We continue to spend, even though we complain about rising prices and rising interest rates. Yes, we keep complaining, but we keep spending. Even as gasoline prices soared, consumers moaned and moaned, but that didn’t dampen their spending. Why? Because there was an abundance of jobs, people were working and they had money to spend. We only buy what we can afford, especially if we can “buy now, pay later” or simply have the funds to purchase the item. We all know that having funds does not mean real money, because most buy on credit.
Demand is affected by expectations, so the expectation of better economic conditions usually leads to an increase in demand. Again this week, a Conference Board survey indicated that consumers had a more favorable view of the economy and employment. Consumer confidence was strongest in the Conference Board’s Consumer Confidence Index after monthly declines in November and October. The index rose significantly from November through December, even as we finished Thanksgiving and were well into our holiday shopping, mhlnews.com reported.
So, have consumers spent more or less during this inflationary holiday season? Even with still fairly high inflation and higher interest rates, consumer spending hasn’t slowed, nor have our complains and complaints about prices. Personally, I intensified my stomach pains about the higher prices, when shopping, but it didn’t significantly diminish my demand. Of course, lower gas prices and numerous rebates offered by retailers further stimulated spending. Yes, we keep complaining, but we keep spending! A recent headline from USA Today reads, “$9.12 Billion Spent in One Day: New Black Friday Online Spending Record Set in 2022, Report Says.”
According to the article’s author, Mike Snider, “Online shoppers didn’t let worries about higher prices or a recession keep them from a record Black Friday. Consumers spent a record $9.12 billion while shopping online Friday, according to Adobe Analytics. This is 2.3% above the record set in 2020.
So, after observing (and not contributing to) Black Friday shopping, I wondered what Christmas spending would look like. Although final figures are not yet known, according to Forbes, the National Retail Federation expects holiday sales, including online sales, to increase 6% to 8% in 2022, from 13.5 % one year ago. Adobe Analytics expected total holiday online sales (November 1 through December 31) to rise 2.5%, a smaller jump than last year’s 8.6% increase, but a jump nonetheless, despite our complaints about inflation.

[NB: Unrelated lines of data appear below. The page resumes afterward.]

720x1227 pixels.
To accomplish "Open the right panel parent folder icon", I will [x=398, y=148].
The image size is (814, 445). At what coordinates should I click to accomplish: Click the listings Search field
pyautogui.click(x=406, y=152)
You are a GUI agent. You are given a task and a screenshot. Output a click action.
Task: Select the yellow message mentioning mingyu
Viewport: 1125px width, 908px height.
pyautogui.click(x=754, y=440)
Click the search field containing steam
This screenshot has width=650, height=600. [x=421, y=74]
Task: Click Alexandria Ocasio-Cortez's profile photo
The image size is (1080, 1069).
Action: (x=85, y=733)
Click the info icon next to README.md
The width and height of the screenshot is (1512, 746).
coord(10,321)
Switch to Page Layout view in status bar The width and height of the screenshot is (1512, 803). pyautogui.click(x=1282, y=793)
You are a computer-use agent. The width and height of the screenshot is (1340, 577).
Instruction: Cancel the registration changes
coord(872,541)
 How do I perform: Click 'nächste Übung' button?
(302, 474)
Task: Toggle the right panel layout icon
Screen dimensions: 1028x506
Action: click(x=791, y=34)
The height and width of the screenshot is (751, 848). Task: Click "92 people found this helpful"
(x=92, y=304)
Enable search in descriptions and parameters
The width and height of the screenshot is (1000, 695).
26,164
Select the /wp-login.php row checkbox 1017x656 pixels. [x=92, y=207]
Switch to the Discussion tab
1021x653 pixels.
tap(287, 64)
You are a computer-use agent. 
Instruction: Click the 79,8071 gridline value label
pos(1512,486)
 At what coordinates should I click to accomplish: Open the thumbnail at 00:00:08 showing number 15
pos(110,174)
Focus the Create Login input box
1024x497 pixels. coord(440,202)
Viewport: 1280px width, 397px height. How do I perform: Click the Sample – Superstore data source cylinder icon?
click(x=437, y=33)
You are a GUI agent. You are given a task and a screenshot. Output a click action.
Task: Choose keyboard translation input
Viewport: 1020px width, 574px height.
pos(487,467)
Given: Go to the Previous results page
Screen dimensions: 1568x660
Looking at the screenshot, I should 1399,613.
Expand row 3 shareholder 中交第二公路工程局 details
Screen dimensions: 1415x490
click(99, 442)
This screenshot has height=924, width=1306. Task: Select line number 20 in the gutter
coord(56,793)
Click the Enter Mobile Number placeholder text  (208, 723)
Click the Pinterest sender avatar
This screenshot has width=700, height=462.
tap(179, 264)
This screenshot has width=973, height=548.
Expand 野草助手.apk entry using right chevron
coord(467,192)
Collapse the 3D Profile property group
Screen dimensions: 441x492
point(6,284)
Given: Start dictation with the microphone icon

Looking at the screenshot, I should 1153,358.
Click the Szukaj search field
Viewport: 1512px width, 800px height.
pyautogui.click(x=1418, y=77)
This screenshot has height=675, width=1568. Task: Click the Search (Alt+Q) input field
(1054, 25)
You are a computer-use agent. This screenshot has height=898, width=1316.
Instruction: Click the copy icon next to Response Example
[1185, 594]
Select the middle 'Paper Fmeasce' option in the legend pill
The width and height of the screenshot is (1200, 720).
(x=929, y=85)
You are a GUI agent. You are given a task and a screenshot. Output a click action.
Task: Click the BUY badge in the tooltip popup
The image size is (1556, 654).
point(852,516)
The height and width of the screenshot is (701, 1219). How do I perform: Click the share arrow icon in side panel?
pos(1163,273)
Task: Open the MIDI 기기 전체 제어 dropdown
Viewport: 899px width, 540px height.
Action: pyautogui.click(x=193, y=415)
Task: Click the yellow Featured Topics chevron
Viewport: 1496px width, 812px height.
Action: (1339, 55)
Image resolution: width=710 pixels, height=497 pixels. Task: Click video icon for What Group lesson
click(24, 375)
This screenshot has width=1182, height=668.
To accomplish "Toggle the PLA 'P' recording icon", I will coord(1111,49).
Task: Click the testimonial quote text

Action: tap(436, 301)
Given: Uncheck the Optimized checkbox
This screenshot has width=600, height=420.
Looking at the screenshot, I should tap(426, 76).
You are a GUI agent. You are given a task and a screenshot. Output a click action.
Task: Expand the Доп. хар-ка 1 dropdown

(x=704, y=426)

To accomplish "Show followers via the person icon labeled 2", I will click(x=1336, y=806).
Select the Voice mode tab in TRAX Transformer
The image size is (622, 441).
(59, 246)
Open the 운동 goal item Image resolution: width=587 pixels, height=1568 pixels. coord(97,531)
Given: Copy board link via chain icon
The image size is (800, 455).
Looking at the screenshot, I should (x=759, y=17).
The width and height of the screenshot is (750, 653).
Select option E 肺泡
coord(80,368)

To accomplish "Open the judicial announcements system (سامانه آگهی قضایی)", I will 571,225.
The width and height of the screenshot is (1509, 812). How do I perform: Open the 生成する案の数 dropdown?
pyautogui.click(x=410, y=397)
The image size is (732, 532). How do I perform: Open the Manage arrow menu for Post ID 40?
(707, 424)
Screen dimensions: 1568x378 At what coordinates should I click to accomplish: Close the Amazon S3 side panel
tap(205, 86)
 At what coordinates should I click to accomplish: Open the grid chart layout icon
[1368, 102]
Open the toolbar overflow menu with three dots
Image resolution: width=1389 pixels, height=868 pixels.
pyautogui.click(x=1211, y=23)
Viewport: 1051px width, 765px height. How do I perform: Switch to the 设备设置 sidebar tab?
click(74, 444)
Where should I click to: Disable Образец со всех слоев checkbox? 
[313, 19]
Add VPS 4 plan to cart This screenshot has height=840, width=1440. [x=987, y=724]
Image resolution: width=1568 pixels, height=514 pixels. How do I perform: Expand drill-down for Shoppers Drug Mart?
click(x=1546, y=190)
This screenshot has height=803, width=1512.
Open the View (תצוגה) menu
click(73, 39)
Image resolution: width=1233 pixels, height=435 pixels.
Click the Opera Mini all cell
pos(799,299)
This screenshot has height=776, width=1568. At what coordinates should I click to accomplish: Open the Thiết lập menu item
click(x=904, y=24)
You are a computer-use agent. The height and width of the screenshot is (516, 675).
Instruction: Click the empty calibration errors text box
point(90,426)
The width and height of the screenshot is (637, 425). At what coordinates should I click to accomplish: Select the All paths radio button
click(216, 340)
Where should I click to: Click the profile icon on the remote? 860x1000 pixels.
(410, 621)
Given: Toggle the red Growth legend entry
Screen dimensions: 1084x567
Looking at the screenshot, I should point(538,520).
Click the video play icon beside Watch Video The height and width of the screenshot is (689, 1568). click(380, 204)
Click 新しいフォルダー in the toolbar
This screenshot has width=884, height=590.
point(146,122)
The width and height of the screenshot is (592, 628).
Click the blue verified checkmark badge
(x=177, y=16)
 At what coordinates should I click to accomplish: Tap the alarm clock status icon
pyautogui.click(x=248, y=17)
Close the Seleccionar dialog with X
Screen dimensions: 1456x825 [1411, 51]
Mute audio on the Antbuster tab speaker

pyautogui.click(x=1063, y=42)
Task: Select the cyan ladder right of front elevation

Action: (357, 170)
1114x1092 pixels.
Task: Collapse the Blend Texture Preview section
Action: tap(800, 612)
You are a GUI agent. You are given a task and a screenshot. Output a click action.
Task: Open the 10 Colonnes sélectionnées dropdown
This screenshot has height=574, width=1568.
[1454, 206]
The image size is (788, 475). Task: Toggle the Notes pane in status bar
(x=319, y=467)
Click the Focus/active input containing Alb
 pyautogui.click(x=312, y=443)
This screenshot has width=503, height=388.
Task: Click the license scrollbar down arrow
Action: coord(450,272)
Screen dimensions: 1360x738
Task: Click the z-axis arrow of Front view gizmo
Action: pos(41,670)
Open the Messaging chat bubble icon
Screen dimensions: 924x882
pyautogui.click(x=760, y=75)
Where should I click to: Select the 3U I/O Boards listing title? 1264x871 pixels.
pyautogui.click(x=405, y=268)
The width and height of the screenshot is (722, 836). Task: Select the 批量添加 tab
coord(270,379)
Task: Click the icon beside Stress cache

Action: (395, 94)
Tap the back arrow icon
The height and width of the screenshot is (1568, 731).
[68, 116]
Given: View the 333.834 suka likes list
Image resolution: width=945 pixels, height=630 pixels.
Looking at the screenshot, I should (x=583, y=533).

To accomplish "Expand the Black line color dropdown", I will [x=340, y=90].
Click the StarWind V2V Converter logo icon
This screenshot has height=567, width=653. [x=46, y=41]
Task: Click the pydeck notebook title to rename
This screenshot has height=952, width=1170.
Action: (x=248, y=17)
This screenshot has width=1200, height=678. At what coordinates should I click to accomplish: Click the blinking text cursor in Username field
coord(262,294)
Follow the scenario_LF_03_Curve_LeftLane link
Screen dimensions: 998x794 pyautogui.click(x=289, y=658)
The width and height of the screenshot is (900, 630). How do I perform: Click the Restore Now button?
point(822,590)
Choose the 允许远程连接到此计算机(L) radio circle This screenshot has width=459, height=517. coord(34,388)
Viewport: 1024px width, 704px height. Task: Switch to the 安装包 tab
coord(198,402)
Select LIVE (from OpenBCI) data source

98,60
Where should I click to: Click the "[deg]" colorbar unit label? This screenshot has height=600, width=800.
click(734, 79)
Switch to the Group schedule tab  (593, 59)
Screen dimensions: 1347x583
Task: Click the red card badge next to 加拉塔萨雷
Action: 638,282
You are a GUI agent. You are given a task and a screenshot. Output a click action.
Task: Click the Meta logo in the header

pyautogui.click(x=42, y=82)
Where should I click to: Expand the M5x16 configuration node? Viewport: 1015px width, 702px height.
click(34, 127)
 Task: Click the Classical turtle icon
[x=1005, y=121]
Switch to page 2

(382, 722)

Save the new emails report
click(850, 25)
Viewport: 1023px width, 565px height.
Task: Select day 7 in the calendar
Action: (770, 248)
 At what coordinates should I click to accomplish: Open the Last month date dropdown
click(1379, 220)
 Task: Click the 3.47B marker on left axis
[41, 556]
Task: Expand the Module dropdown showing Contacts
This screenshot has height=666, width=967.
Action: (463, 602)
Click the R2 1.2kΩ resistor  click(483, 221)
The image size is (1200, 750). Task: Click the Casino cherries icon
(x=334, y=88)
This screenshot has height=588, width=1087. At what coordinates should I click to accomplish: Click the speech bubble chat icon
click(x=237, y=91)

According to a Forbes article by Jia Wertz, “Overall, holiday sales grew 7.6% this year, a slower pace than the 8.5% increase in 2021. However, Mastercard SpendingPulse predicted an increase by 7.1%, so the results turned out to be better than expected.”
Consumers seem so resilient and retailers so fanciful that many continue to shop due to the many deals and the fact that they have jobs and can just afford to spend money on any number of products. The final holiday sales numbers aren’t all out yet, so we’ll have to wait and see how it all pans out. I suspect the prices, as expected, haven’t slowed our shopping, but it only increases our complaints, as we continue to shop. I know I’m not going to stop complaining about these high prices, but it really could have been worse.
Kojo Quartey is president of Monroe County Community College and an economist.